QUELLENAUSZUG:

────

Frauen in der Architektur:Die Gattin des Genies

Regina Dahmen-Ingenhoven

Regina Dahmen-Ingenhoven in ihrem Garten: "Wenn Sie glauben, man könnte wirklich beides haben, viele Kinder, eine große Familie - und zugleich enorme Ambitionen im Beruf ausleben: Das ist eine Illusion."

(Foto: Sabrina Weniger)

Warum gibt es so absurd wenig berühmte Architektinnen? Davon erzählt die Geschichte von Christoph Ingenhoven und Regina Dahmen-Ingenhoven.

Von Gerhard Matzig

Da ist es, ein kleines Zögern, ein flirrendes Innehalten. Schon ist es weg. "Nein", sagt Regina Dahmen-Ingenhoven mit fester Stimme, "ich bedaure meine Entscheidung nicht." Nämlich die Entscheidung für die Kinder - und gegen die Karriere.

In Düsseldorf arbeitet die Architektin in dem von ihr gegründeten Designstudio mitten im sogenannten Medienhafen. Die Lage fast unmittelbar am Rhein, Kaistraße 12, wo alles fließt, mag einem auch jene Gelassenheit vermitteln, eine Entscheidung eine Entscheidung sein zu lassen. "Klar", sagt sie, "ich habe auch einen gewissen Preis dafür gezahlt. Aber wenn Sie glauben, man könnte wirklich beides haben, viele Kinder, eine große Familie - und zugleich enorme Ambitionen im Beruf ausleben: Das ist eine Illusion." Das stimmt, zumindest für eine Architektin. Für einen Architekten stimmt es nicht.

Es gibt dazu Zahlen. Davon gleich mehr, denn zuvor ist hier die Geschichte der Ingenhovens zu erzählen, weil sie so typisch ist. Vielleicht sollte man schon vorneweg wissen: Regina Dahmen-Ingenhoven, 54 Jahre alt, und der zwei Jahre ältere Christoph Ingenhoven, sind seit drei Jahren geschieden. Beide sind namhafte Architekten. Ein Dream-Team am Bau. Kennengelernt haben sie sich in Aachen im Studium. Er war einer der besten Studenten. Sie war eine der besten Studentinnen. Dann kam die Liebe, dann kamen die fünf Kinder, heute zwischen 15 und 28 Jahre alt, es kam die Karriere, nämlich der Aufbau des heute in aller Welt bekannten, 80 Mitarbeiter umfassenden Büros Ingenhoven Architects. Dann kam die Scheidung.

Sie ist zufrieden. Und doch ...

────

Einträge zum Auffinden von Wörtern und Elementen
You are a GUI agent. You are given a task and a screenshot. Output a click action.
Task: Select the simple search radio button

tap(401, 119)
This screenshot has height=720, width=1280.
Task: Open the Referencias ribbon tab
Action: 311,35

────

AUFGABE A:
Nenne alle Personen, die im Quellenauszug mit vollem Namen vorkommen.
AUFGABE B:
Gib sämtliche Zeilen des Datensatzes erneut wieder und benenne dabei „simple search“ in „advanced search“ um. Alles Übrige bleibt unverändert.

LÖSUNG A:
Regina Dahmen-Ingenhoven, Christoph Ingenhoven, Sabrina Weniger, Gerhard Matzig

LÖSUNG B:
You are a GUI agent. You are given a task and a screenshot. Output a click action.
Task: Select the advanced search radio button

tap(401, 119)
This screenshot has height=720, width=1280.
Task: Open the Referencias ribbon tab
Action: 311,35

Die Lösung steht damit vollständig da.